How to debug DNS Request Flows in Kubernetes Clusters with Inspektor Gadget, CoreDNS plugin or Hubble

In this blog, you will learn about the tools that you can use to debug DNS Request Flows in Kubernetes Clusters. We will also cover the different debugging scenarios and how to fix each of them.

This blog is based on the talk from Qasim Sarfraz at ContainerDays 2024. You can watch the full version on Youtube: Demystifying DNS: A Guide to Understanding and Debugging Request Flows in Kubernetes Clusters.

The topics below will be covered:

Understanding DNS Components and Request Flows
Challenges of DNS Debugging
Tools for DNS Debugging
- CoreDNS log plugin
- Hubble
- Inspektor Gadget
Debugging scenarios

Understanding DNS Components and Request Flows

To effectively debug DNS issues within a Kubernetes cluster, it’s crucial to understand the DNS architecture and request flows.
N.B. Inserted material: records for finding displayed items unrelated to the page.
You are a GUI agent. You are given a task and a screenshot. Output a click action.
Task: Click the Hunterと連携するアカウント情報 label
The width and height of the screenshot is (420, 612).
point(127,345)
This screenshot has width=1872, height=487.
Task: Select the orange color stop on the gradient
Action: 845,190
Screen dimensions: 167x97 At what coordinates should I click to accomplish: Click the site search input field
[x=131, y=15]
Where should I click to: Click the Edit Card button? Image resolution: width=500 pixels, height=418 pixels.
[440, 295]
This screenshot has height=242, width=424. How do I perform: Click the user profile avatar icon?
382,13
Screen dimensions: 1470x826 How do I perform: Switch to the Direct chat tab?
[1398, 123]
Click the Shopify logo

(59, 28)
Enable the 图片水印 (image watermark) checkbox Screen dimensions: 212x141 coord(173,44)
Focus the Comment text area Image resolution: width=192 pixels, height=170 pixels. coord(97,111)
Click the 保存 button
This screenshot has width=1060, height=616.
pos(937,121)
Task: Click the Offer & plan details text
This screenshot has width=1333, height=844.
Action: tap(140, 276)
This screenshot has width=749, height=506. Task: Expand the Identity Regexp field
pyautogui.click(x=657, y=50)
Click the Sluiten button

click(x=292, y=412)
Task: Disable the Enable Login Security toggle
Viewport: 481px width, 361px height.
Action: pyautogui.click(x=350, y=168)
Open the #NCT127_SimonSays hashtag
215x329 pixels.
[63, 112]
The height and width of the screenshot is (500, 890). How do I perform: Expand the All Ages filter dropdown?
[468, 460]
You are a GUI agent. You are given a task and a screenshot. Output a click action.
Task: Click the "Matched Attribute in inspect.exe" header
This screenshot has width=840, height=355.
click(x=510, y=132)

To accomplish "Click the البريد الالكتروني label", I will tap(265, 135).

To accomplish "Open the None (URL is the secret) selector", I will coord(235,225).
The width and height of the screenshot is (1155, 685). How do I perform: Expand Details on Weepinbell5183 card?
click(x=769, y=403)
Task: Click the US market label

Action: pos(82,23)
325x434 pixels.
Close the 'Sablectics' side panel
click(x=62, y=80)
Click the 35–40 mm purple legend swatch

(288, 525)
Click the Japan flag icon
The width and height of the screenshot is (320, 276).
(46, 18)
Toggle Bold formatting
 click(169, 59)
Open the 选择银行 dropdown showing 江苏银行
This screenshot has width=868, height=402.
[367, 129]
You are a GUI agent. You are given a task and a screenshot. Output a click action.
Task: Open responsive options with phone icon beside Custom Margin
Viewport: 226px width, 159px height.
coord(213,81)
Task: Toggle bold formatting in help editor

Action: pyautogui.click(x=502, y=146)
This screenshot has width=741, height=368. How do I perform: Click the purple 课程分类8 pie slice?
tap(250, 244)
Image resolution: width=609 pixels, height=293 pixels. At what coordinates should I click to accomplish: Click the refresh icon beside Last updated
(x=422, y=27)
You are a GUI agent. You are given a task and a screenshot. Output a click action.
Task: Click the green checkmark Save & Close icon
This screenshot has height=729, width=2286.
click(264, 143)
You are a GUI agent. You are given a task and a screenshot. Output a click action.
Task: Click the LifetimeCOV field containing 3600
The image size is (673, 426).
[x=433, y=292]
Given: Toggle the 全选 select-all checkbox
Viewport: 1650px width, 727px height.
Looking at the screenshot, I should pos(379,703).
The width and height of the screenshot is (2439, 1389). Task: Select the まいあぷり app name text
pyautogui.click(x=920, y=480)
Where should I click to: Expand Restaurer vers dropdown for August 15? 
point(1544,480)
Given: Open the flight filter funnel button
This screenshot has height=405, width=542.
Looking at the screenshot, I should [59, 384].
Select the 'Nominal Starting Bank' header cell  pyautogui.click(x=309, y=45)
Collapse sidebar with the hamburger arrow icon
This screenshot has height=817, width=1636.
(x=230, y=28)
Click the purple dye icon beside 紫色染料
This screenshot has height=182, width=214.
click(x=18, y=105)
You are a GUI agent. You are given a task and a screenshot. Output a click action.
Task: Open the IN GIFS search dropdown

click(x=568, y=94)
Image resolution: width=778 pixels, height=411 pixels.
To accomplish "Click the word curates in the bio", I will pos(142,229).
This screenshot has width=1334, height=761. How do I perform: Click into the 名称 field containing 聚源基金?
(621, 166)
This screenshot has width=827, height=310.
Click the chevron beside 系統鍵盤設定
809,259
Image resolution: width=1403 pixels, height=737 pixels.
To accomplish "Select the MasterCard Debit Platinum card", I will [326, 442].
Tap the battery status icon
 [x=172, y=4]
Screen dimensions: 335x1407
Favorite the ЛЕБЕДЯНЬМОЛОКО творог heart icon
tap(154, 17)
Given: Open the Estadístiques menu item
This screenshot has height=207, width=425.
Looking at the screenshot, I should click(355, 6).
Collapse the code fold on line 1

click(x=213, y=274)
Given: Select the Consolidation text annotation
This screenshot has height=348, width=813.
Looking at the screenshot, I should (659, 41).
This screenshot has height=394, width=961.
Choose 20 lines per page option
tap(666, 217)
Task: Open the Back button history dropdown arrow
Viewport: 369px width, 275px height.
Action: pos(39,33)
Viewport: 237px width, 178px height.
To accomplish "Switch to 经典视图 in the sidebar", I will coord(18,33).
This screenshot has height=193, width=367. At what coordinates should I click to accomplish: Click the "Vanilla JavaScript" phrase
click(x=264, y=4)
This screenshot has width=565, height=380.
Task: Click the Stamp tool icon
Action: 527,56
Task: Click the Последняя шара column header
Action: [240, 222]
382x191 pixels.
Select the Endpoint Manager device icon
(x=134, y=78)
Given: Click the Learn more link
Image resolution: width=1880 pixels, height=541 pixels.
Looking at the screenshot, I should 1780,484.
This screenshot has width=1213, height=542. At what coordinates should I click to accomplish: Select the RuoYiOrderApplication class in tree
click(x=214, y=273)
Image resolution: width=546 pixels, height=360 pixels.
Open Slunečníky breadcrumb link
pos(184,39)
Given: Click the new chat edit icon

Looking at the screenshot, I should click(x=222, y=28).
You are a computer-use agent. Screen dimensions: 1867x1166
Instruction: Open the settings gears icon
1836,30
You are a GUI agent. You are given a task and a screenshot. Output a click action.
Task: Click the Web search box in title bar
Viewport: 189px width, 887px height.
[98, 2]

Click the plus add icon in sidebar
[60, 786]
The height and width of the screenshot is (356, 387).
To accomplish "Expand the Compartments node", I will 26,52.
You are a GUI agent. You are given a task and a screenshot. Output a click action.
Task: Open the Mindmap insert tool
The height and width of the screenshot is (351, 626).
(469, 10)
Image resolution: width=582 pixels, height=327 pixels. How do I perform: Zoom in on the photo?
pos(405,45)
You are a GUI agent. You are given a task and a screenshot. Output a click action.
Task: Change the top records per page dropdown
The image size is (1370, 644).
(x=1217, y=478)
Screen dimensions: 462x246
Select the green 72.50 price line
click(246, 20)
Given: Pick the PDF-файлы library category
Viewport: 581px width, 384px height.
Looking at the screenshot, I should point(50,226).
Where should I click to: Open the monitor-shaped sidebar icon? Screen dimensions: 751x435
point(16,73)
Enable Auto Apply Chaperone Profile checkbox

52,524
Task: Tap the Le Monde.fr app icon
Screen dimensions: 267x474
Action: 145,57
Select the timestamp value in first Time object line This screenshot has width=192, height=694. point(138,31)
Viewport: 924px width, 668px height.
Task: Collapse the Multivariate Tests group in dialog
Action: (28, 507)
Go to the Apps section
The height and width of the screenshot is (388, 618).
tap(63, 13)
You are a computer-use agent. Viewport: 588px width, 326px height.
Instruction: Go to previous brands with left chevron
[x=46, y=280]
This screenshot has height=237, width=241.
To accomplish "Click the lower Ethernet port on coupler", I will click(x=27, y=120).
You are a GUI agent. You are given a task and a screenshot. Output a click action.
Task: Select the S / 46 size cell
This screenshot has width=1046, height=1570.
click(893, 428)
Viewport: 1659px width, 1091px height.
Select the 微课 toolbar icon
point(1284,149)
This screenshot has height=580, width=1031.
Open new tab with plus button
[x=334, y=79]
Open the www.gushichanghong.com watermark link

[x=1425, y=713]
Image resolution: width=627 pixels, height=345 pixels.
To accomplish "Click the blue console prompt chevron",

Typical components involved in DNS requests within a cluster include:

Application Pod
Node Local DNS (optional)
CoreDNS Service and Pod
Upstream DNS Server

The DNS request journey begins with the application pod. From there, the request may pass through a caching layer like NodeLocal DNS before reaching the CoreDNS in Kubernetes. If the requested domain is external, the CoreDNS will then forward the request to an upstream DNS server.

The challenges of DNS Debugging

DNS debugging in Kubernetes can be complex due to hidden systems and limited visibility across the entire cluster. Traditional tools like tcpdump can provide insights into request flows, but they lack cluster-wide aggregation and Kubernetes-specific context, making it difficult to trace DNS requests across multiple nodes.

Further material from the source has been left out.